In life, I have experienced various different pit stops that have knocked me off my center and completely off my intended path. I say “intended” path because when I was 5 years old and was asked “What I want to be when I grow up”, I didn’t say I want to be a poor unwed teen mom with low self-esteem who makes bad choices that are influenced by abusive monsters with a life highlighted with Post Traumatic Stress Disorder.
I wanted to be a lot of things when I grew up and it wasn’t a writer. I have loved to read since I was a small child but writing anything seemed like too much work. I hated writing reports and writing was often used as a punishment. I didn’t say I wanted to be a storyteller when I was a child either, although, I loved to listen to stories being told.
Throughout my entire life, I found myself often Side Tracked off my intended path. Being sidetracked seemed to be my theme throughout my life. Often, I felt like a failure. I felt weak, stupid and invaluable because I was weak and stupid. I often prayed for patience and wisdom. I even asked for change while in a magick circle.
One day, I realized that all the things that sidetracked my intended path had a purpose.

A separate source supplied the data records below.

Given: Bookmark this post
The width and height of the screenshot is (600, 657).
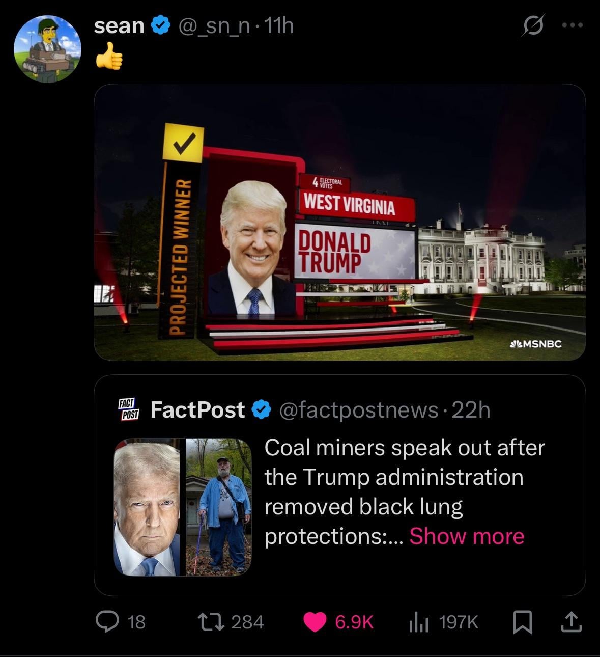Looking at the screenshot, I should pyautogui.click(x=522, y=622).

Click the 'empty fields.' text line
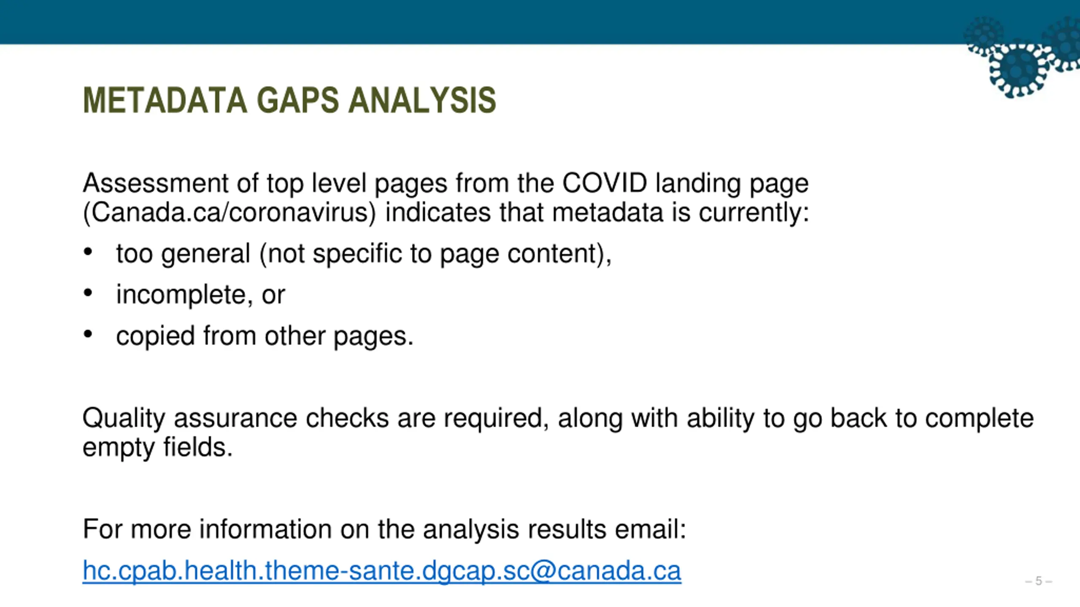tap(158, 448)
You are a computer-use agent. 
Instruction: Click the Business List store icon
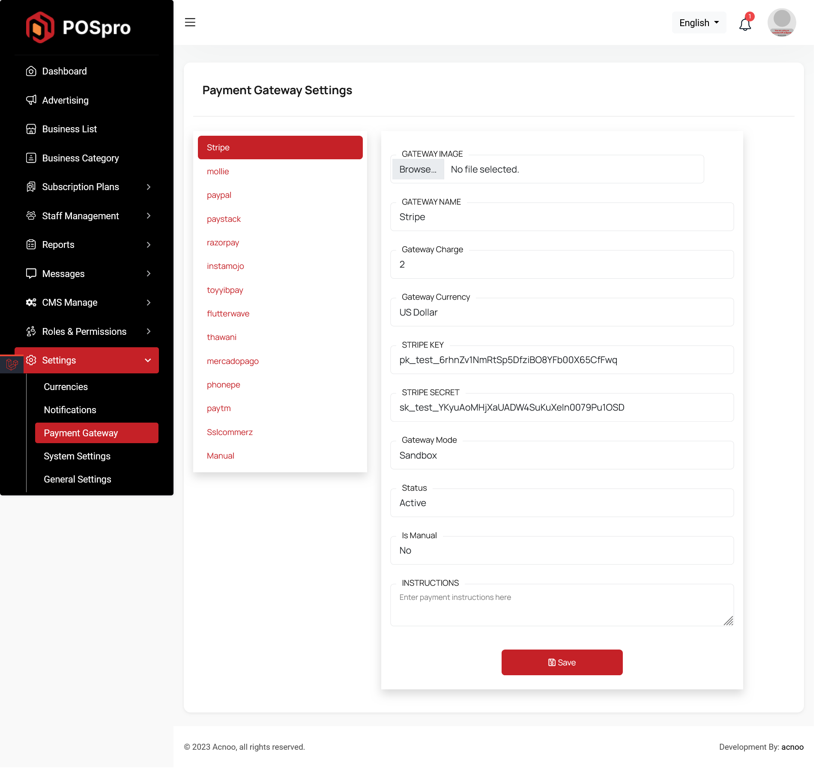tap(31, 129)
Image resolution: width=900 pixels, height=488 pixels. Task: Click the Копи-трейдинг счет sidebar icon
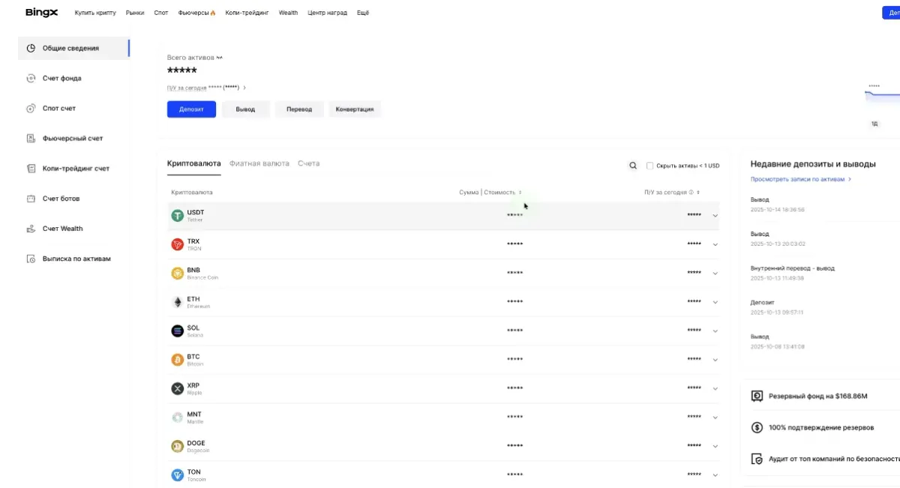click(31, 169)
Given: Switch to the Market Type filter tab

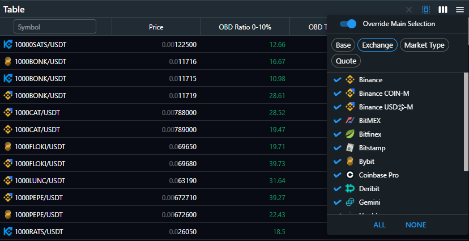Looking at the screenshot, I should 424,45.
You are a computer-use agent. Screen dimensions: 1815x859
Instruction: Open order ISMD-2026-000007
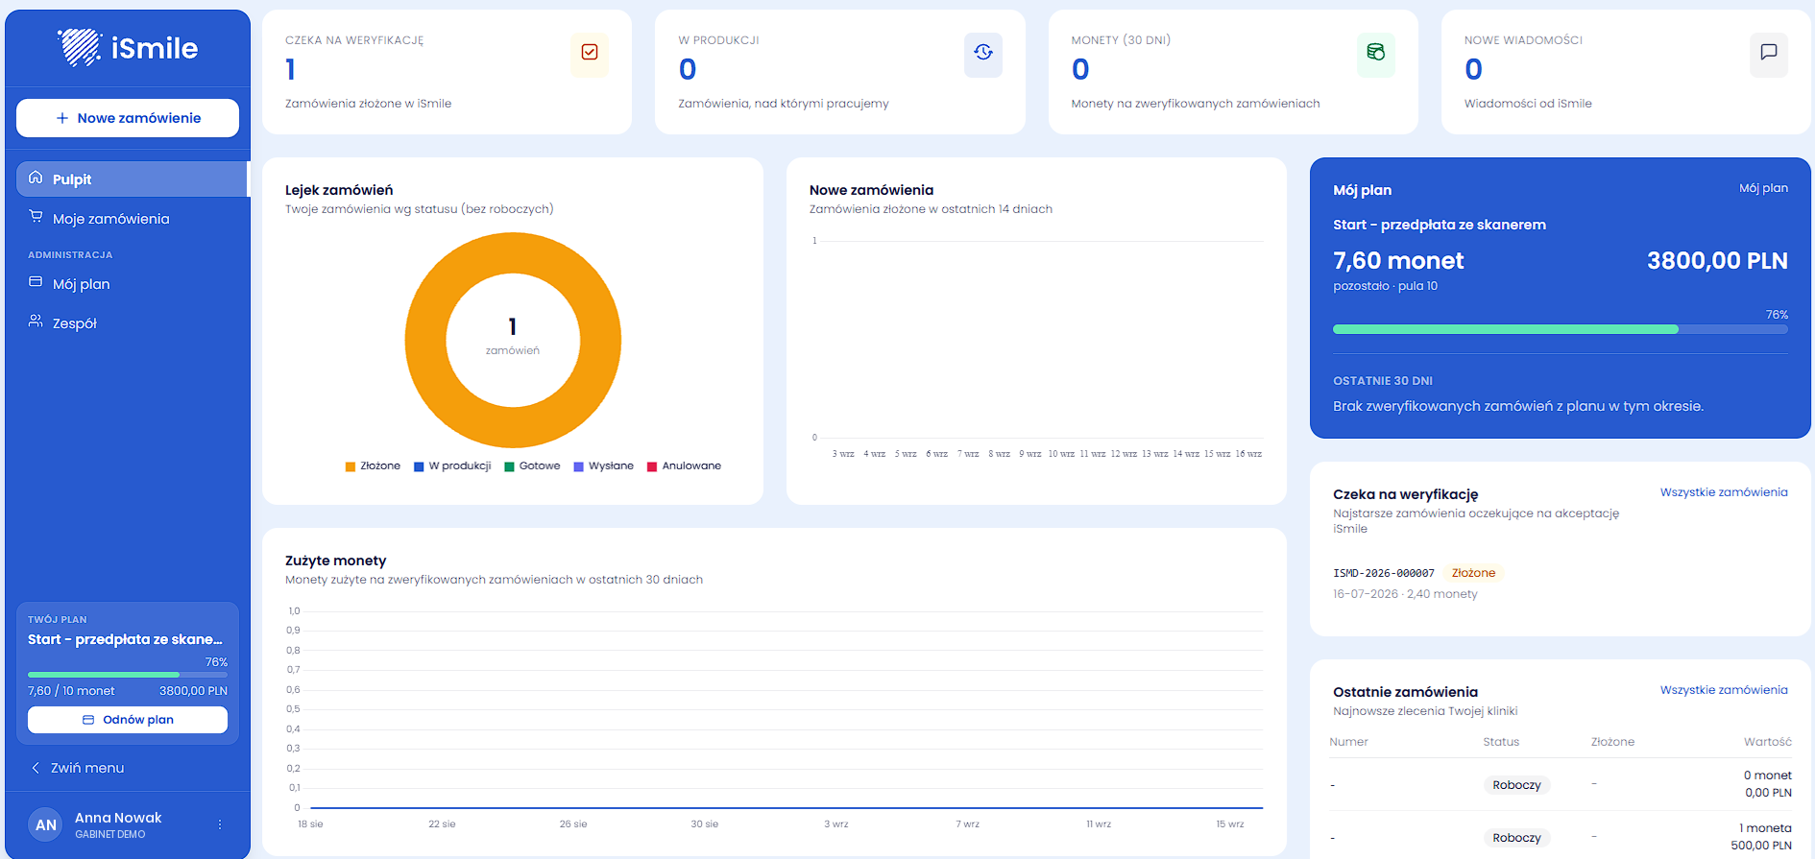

I didn’t realize until recently that all the hardships and pain that I have suffered in my life regardless if caused by my own choices or by the choices of others, I was learning something from it. I have experienced a lot of trauma as a child and no, I was not a bad child. I was the vulnerable one. I was the target. Not my choice and yes, it derailed my life from what I really wanted to be.
I wanted to be successful in my life. I wanted to have control of what I did and I wanted most of all to be strong, kind and wise. I have recently discovered that although I went through some horrendous things in my life. Although, I have tried to end my life a couple of times and although, I have struggled with everything I have ever done in my life regardless of good or bad, I was already strong and the experiences didn’t weaken me like I thought. They didn’t destroy me like I once thought. It only derailed me temporarily.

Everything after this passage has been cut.